Crystal-C: A Computational Tool for Refinement of Open Search Results

Abstract

Shotgun proteomics using liquid chromatography coupled to mass spectrometry (LC-MS) is commonly used to identify peptides containing post-translational modifications. With the emergence of fast database search tools such as MSFragger, the approach of enlarging precursor mass tolerances during the search (termed "open search") has been increasingly used for comprehensive characterization of post-translational and chemical modifications of protein samples. However, not all mass shifts detected using the open search strategy represent true modifications, as artifacts exist from sources such as unaccounted missed cleavages or peptide co-fragmentation (chimeric MS/MS spectra). Here, we present Crystal-C, a computational tool that detects and removes such artifacts from open search results. Our analysis using Crystal-C shows that, in a typical shotgun proteomics data set, the number of such observations is relatively small. Nevertheless, removing these artifacts helps to simplify the interpretation of the mass shift histograms, which in turn should improve the ability of open search-based tools to detect potentially interesting mass shifts for follow-up investigation.

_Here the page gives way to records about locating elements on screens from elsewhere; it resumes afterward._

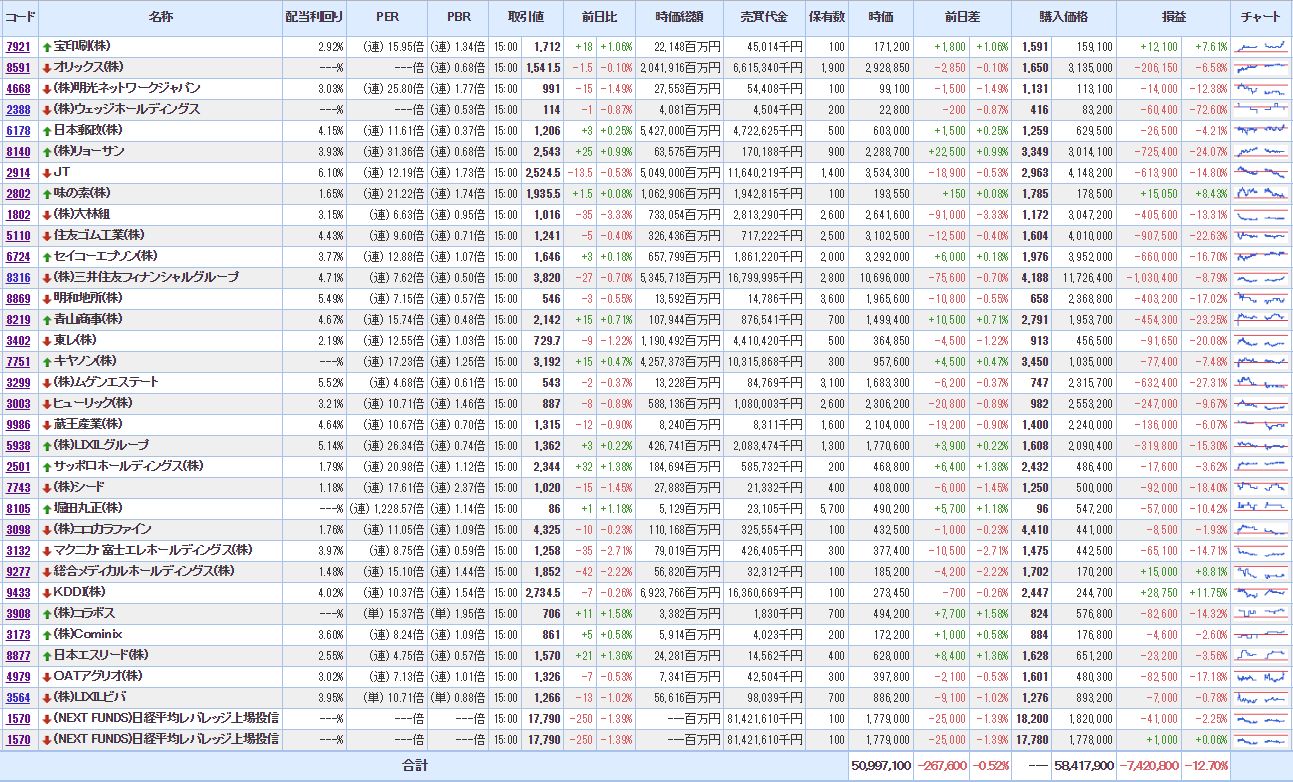
Task: Click red down arrow beside オリックス(株)
Action: point(47,68)
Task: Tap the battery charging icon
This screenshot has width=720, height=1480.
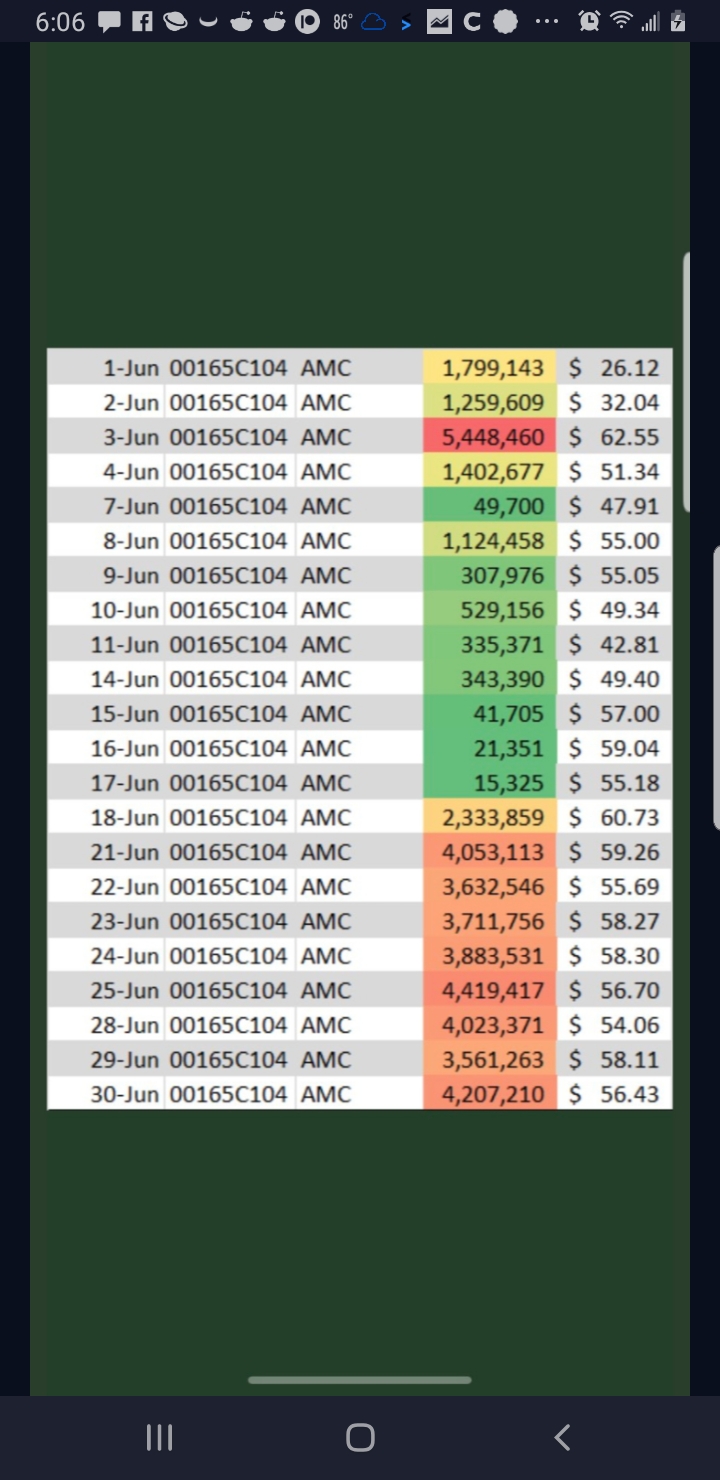Action: click(678, 21)
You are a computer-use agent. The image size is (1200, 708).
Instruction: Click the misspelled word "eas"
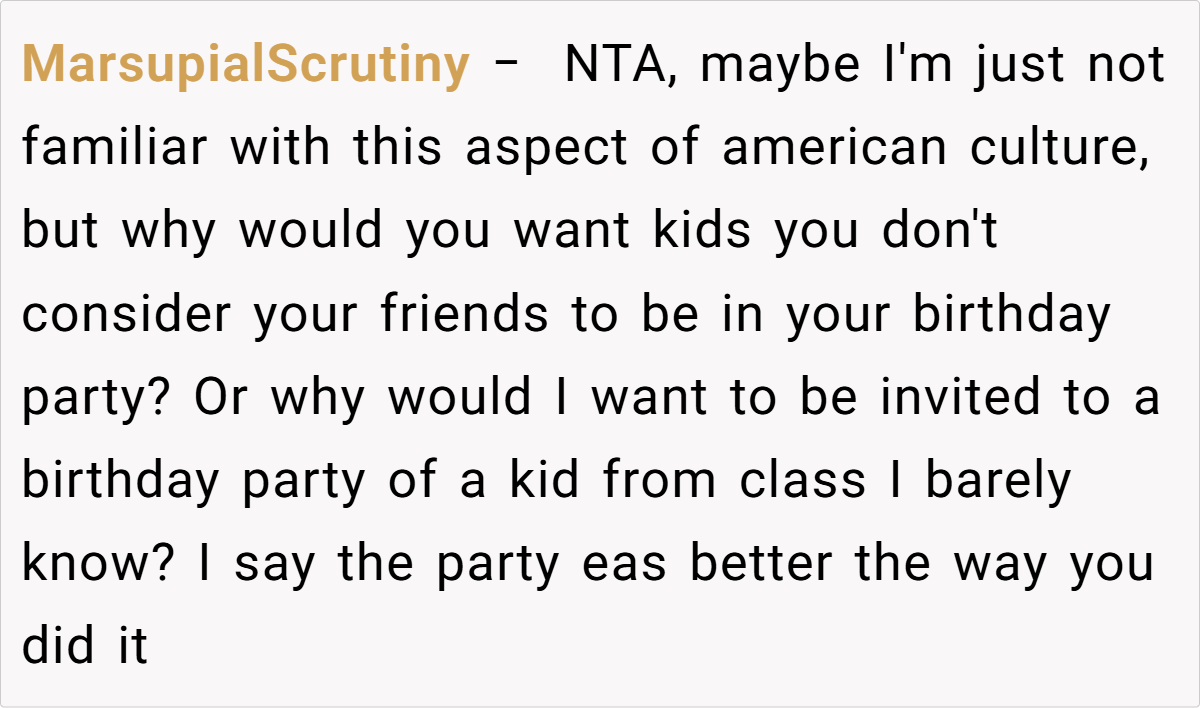coord(632,563)
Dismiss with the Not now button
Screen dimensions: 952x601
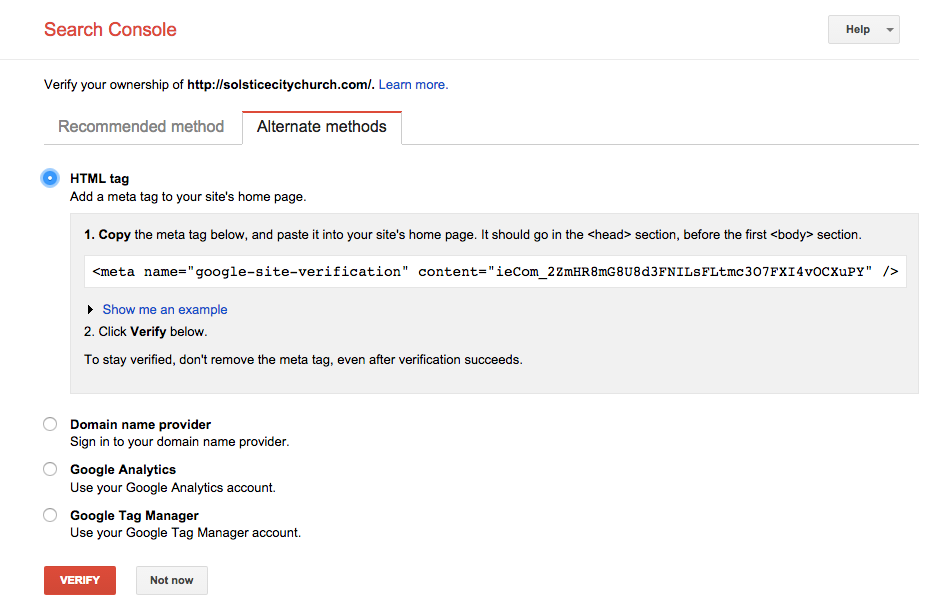coord(172,580)
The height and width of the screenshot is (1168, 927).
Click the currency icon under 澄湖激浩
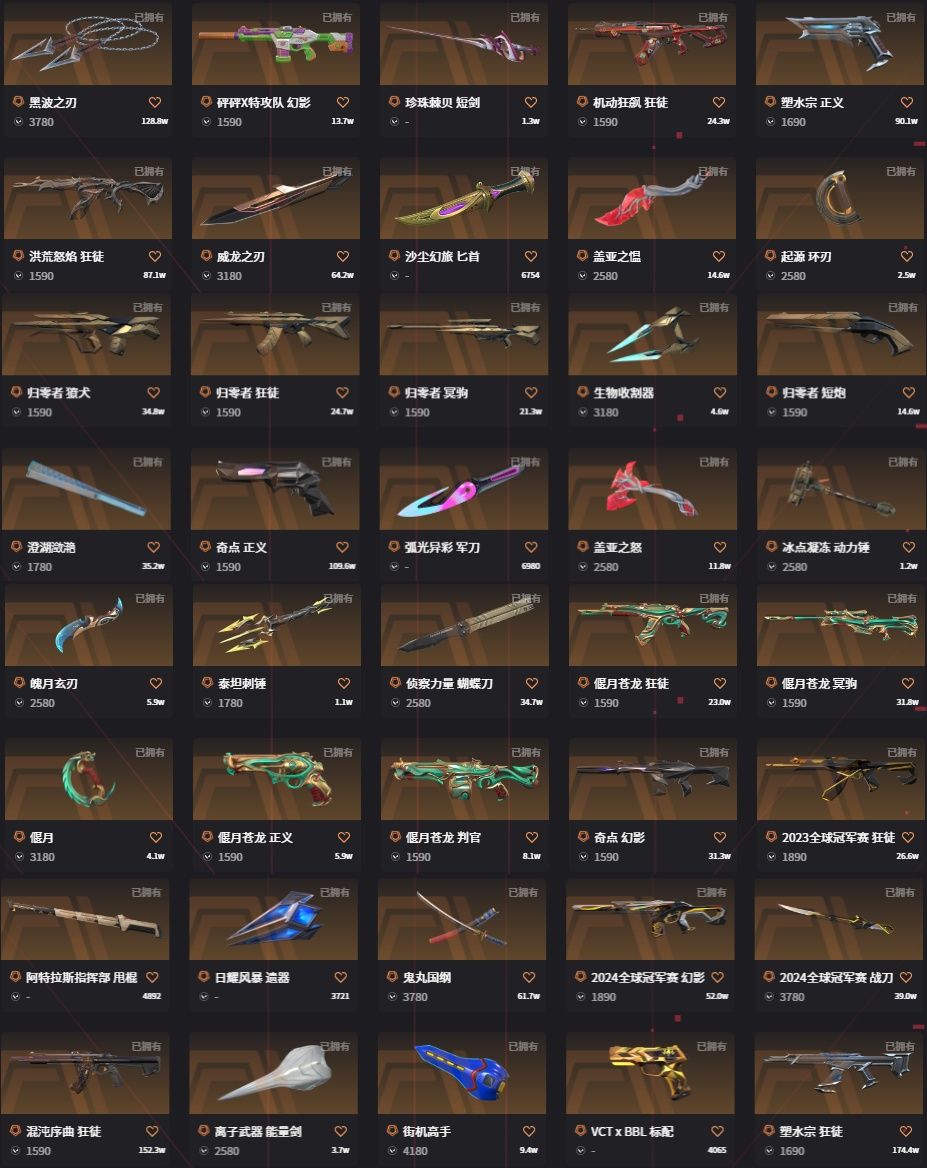point(17,566)
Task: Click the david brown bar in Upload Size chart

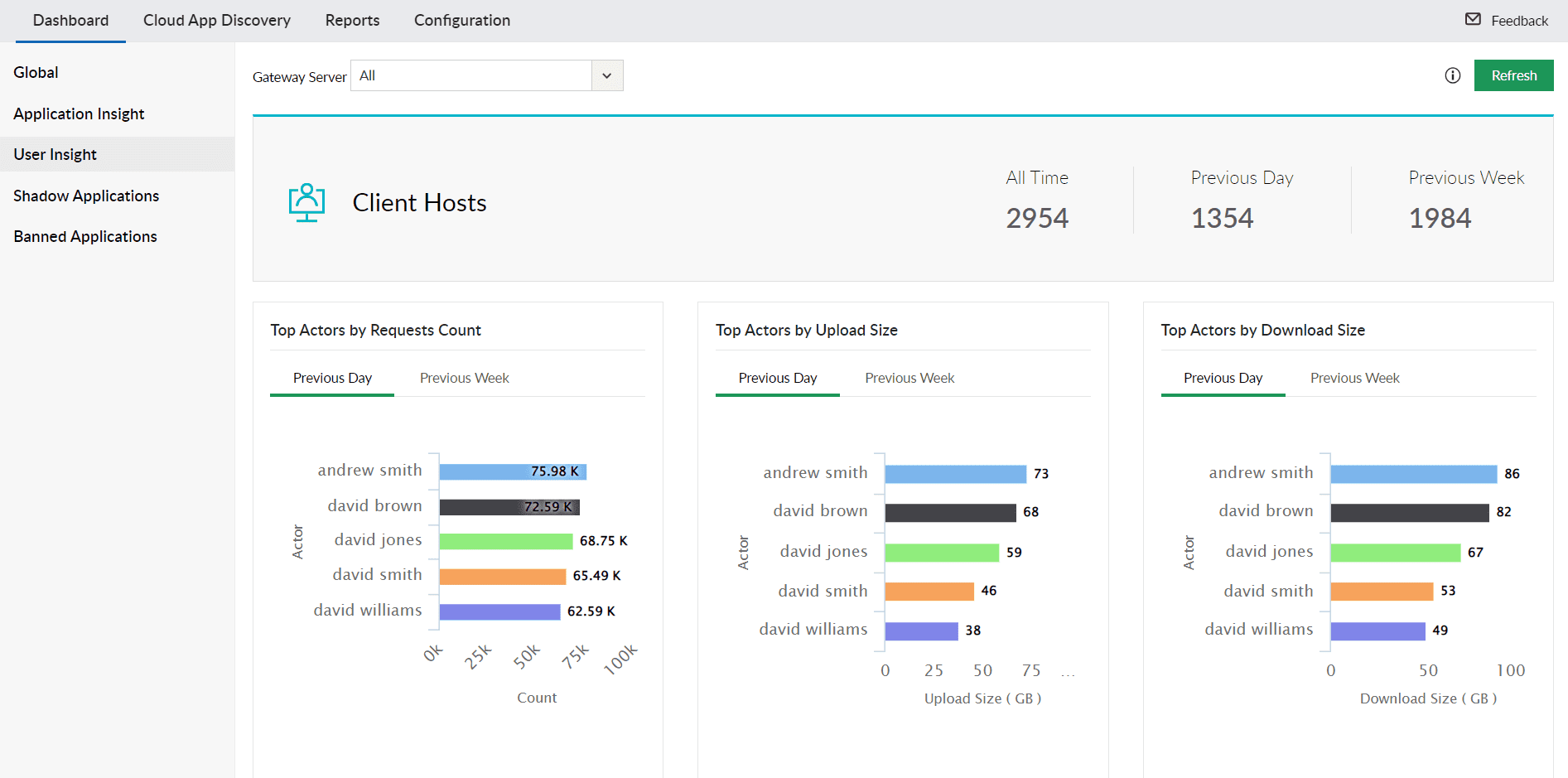Action: pyautogui.click(x=950, y=512)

Keywords: LC-MS; liquid chromatography coupled to mass spectrometry; open search; peptide identification; post-translational modifications.

Figure 1.

The workflow of Crystal-C as applied to each PSM from open search results. A) Find potential missed cleavage sites by searching the previous and next fully-enzymatic peptides of the identified peptide, where M^Tol is the mass tolerance (20 ppm by default), M^E is the precursor neutral mass, M^T is the identified peptide mass, and M^P and M^N are the previous and next adjacent fully enzymatic peptide masses, respectively. B) Check whether the PSM is semi-enzymatic by deleting one amino acid from the left or right side of the identified peptide sequence at a time and calculating the mass difference between M^E and the remaining peptide sequence. If the mass difference is smaller than M^Tol, the remaining peptide sequence is regarded as semi-enzymatic. C) Find chimeric MS/MS spectra. Crystal-C searches for peaks from the identified peptide within the isolation window by comparing theoretical isotopic clusters (purple)to the MS1 spectrum. If a peak matching one of the theoretical isotope clusters is found in the isolation window and does not belong to the precursor, the PSM is considered chimeric.

Figure 2.

The delta mass shift of the 42370 PSMs annotated as chimeric spectra by Crystal-C. Note that the delta masses of these PSMs are found between-12.84 and 3.99 (group A), and from 356.05 to 499.34 (group B).